In Madras, India, where I was born and grew up, the temperature differential is ten degrees between summer and winter. In the summer it is 90 degrees and above, and in winter it is 80 degrees and above.
It is unfair that the south of the world is never treated to a scene so grand and so breathtaking as last month's snowstorm. After the torm, I sat down at my desk and started to write a letter describing it to my younger brother in Madras.
I know how to describe the elephant to a blind man; but how in the world am I going to succeed in describing the texture of snow? How does it sound when it snows, and how does it feel to catch it in one's hands?
Above all, how in the world will I be able to describe how the earth looks after it has snowed for some time? How can I ever bring snow to the world of cocoanut grottos, hybiscus flowers and jasmin bushes? Words are woefully inadequate, I thought.
As I was thus lost in my problem, I heard the brave snow shovellers in the street wading in snow which had them covered up to their hips. I put on all the layers of clothes my friend said I would need, and came out to the doorstep when my heart jumped for joy.
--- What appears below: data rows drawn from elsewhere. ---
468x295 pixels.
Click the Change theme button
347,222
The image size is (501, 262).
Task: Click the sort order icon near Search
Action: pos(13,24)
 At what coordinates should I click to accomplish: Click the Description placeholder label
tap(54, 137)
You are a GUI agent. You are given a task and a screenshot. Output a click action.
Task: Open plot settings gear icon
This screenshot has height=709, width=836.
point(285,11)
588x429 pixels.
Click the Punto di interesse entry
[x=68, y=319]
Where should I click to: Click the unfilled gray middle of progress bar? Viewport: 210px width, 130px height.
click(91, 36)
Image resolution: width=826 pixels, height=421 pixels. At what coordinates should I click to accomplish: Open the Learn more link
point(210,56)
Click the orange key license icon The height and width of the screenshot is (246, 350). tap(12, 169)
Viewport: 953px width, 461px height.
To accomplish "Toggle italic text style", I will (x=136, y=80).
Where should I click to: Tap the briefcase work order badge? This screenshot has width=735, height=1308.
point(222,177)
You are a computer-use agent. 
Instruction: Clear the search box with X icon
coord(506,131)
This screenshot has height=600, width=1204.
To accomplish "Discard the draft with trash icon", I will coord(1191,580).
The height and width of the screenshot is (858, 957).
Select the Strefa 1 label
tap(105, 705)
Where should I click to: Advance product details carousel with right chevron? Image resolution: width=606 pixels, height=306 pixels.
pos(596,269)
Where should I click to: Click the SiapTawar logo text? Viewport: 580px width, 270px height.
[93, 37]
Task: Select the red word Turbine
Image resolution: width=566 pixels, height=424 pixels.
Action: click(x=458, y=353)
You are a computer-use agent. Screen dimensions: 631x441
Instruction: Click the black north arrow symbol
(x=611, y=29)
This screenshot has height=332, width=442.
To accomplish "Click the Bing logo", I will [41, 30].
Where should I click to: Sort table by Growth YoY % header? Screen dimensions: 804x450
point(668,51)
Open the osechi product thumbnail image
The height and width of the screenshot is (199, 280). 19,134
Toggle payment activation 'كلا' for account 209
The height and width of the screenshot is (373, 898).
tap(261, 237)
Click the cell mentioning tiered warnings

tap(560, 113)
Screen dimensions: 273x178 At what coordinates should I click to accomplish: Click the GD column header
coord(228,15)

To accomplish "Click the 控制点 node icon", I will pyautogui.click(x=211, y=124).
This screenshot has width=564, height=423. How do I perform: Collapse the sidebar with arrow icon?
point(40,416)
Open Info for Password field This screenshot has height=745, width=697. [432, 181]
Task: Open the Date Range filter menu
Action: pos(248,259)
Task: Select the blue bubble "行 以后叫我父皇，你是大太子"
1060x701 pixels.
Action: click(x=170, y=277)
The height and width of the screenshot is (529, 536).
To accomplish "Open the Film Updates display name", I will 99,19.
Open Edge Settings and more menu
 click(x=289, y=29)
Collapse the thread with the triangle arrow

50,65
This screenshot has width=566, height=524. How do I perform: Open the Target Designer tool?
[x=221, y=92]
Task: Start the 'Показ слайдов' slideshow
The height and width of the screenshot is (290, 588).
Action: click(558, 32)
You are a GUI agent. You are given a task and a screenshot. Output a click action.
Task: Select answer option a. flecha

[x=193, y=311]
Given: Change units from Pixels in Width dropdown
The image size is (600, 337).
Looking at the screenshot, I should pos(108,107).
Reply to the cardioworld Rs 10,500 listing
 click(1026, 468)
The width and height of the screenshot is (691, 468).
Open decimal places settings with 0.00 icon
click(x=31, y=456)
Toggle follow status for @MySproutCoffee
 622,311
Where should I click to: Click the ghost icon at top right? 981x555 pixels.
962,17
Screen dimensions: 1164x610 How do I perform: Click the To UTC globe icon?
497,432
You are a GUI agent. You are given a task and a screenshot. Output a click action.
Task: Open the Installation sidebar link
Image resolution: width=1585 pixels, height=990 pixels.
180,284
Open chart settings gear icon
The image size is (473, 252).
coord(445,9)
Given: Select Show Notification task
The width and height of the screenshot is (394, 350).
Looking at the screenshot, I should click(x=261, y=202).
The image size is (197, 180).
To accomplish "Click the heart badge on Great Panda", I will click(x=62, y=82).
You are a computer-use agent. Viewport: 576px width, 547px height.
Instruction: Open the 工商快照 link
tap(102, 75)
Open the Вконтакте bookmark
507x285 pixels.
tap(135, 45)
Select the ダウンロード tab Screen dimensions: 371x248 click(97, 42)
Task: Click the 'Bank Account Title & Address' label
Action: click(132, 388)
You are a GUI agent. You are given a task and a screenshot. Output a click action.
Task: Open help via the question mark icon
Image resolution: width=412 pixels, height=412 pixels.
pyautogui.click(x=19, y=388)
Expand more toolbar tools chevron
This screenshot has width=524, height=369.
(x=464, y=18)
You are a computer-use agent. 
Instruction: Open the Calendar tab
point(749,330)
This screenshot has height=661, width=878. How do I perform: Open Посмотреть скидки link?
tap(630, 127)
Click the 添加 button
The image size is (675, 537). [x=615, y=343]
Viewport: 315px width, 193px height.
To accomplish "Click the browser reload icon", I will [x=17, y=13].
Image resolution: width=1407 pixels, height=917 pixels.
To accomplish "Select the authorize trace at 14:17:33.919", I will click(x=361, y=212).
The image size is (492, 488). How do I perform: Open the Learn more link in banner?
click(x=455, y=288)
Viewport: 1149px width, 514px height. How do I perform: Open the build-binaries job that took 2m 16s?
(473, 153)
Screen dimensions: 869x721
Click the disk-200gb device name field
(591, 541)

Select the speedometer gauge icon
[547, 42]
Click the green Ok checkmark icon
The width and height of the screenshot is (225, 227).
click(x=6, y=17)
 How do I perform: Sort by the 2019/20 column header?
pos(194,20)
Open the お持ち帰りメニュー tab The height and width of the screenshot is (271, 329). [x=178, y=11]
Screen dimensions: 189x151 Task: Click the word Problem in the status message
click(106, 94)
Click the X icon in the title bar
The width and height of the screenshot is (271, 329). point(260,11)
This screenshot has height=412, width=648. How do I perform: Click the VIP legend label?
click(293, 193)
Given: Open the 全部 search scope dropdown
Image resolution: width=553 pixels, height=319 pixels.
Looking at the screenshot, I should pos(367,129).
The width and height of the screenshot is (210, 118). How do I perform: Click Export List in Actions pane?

What a sight--and what an opportunity. I was all ready to find our steps buried under the snow. With the great expectations characteristic of an ardent archeologist of ancient sites, I came tooled and ready for a dig.
But alas, the kids had beaten me to that! They had dug out all but two steps. I jumped out and yelled "do not take away my snow!"
They were stunned. The braver of them said, "It is all right! It is all right. There is no reason to be so upset. You still have two steps underneath the snow drift." Will they ever understand what they have taken away from me?
The governor, in his earnestness, asked everyone to remain inside. But does he understand the obligations of a scholar--an exalted Fellow of Harvard--and her promises to the world? My conscience won and I struck out for my office, wading through the snow.
For a few hundred yards I was treading the virgin snow, and then suddenly I saw the mob everywhere. Happy people--children in colorful clothes performing gleeful antics, dogs running wild, and a host of cross-country skiers.
It took me some time to realize I was standing on the main street, a place of vindictive traffic where vengeful folks sit inside their cars and hiss at pedestrians in great ire. Today there were smiling people on the road wishing each other well.
Not used to smiling so much in one day, I even wondered if they ever were going to stop grinning. My jaws were aching. What happened to all the grouches that I used to meet on my way to work?
I was walking with close friends, but whose names I intended to find out at the end of our journey, when I arrived at Harvard Square. It is a place usually busy with vicious traffic to the left of you, to the right of you, in front of you and behind you--but today it was joyously empty except for the same sort of grinning happy folks and delirious children. Suddenly the landscape had been humanized.
I stood precisely at a point where all traffic meets, and stood there enjoying the quiet. But that was my only opportunity to stand there. Suddenly, as if to remind me of what was in store, a car came sailing on the snow and the driver asked that I move to the side.
I looked at him, and asked defiantly, "Do you have credentials to drive?" He looked at me and said he had, and that he was enforcing the emergency. Thereupon I told him he could go around me, but I was going to hold on to what the massive snow storm had won for me.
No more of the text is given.